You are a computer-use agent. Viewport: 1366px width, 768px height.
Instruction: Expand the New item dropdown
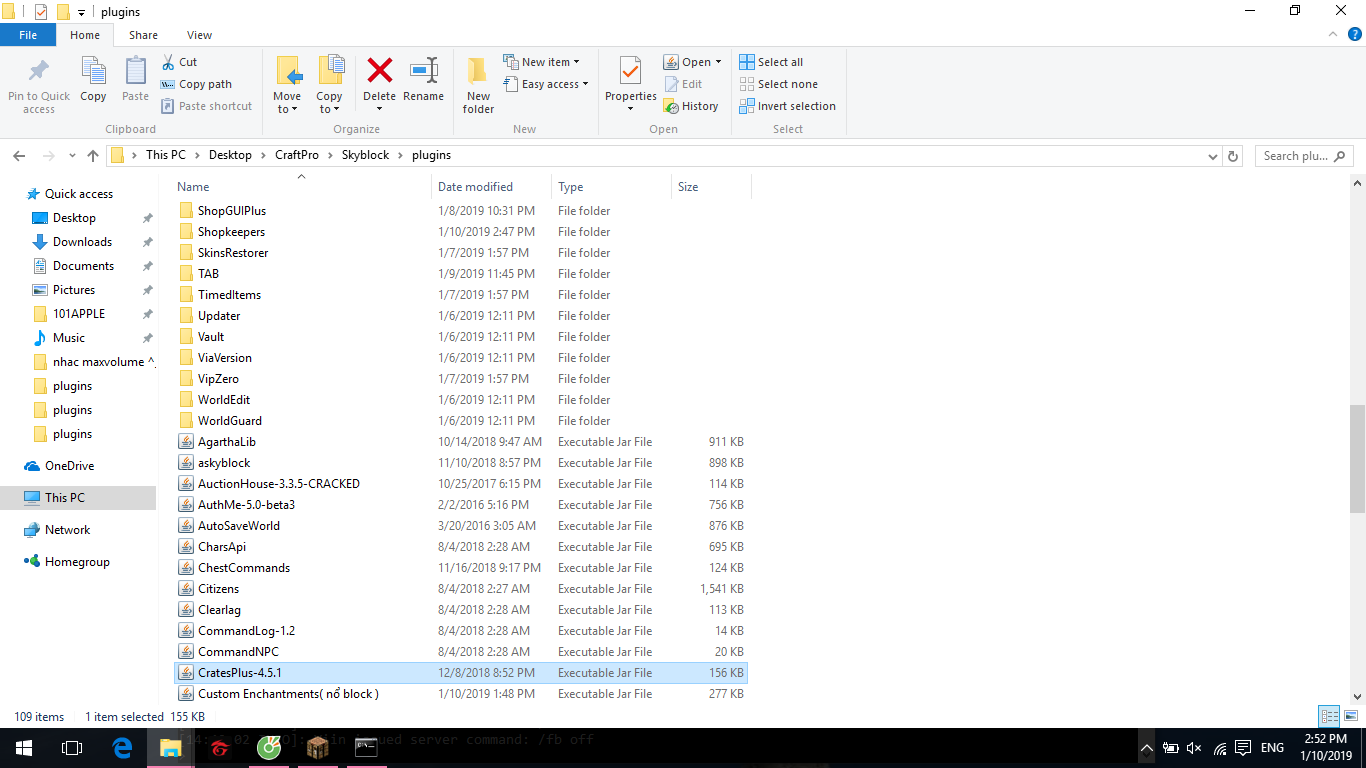pos(549,62)

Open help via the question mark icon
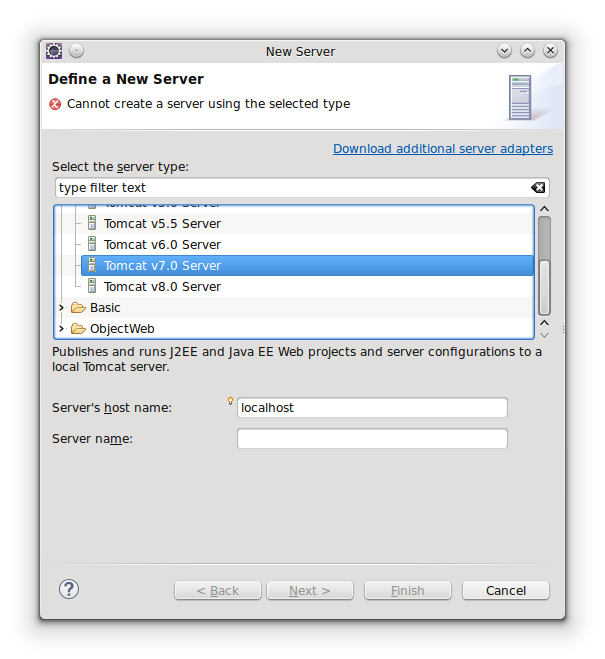click(69, 589)
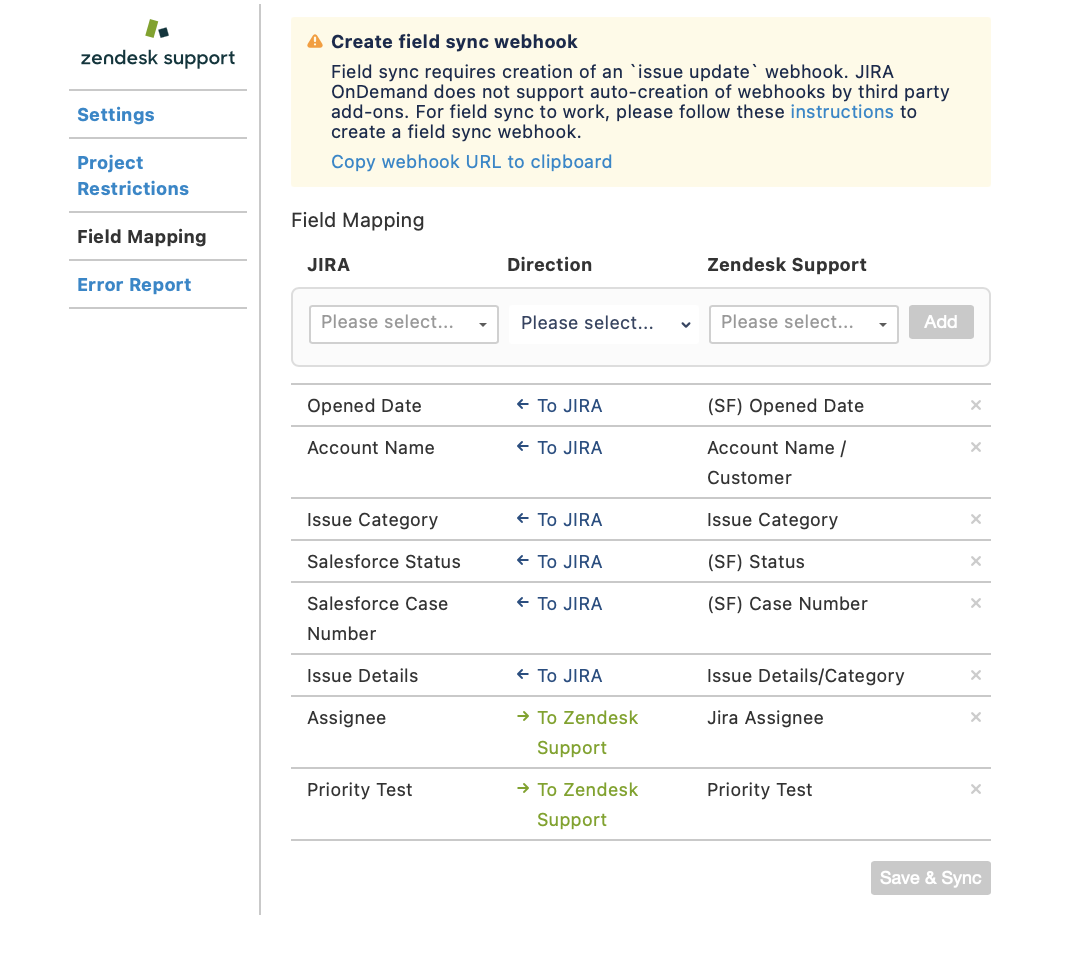Copy webhook URL to clipboard link
This screenshot has width=1088, height=956.
tap(471, 162)
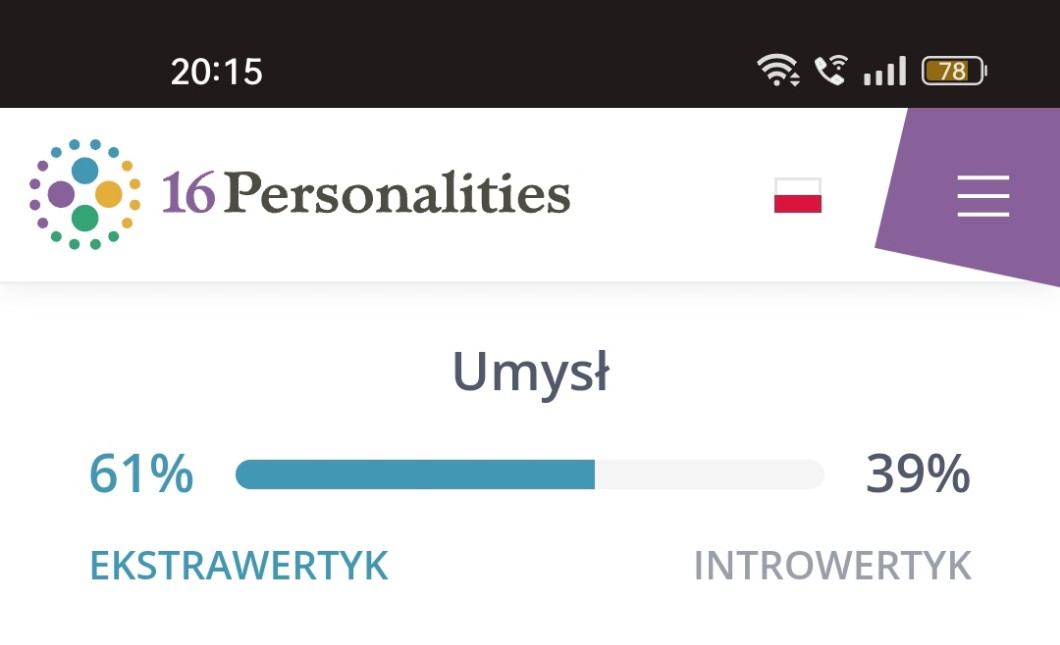Select the INTROWERTYK label
The image size is (1060, 645).
coord(832,566)
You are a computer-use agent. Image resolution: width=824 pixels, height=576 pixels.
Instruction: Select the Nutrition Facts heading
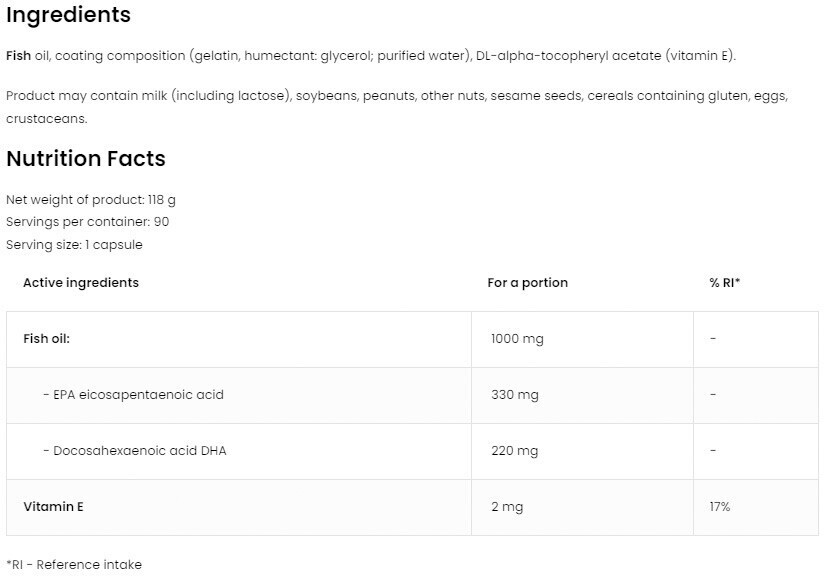tap(86, 159)
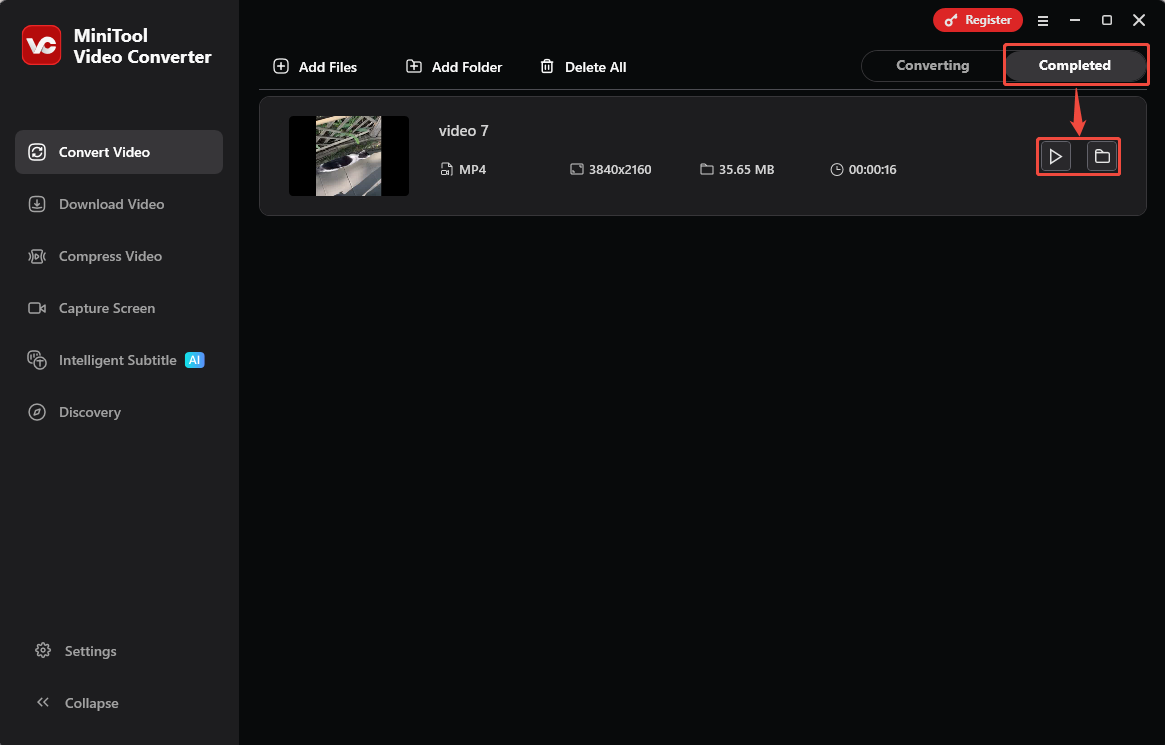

What is expected:
Return each line of the data where the word "computer" appears.

Reply to the exercise:
You are a computer-use agent. Viewport: 1366px width, 768px height.
You are a computer-use agent. Image resolution: width=824 pixels, height=576 pixels.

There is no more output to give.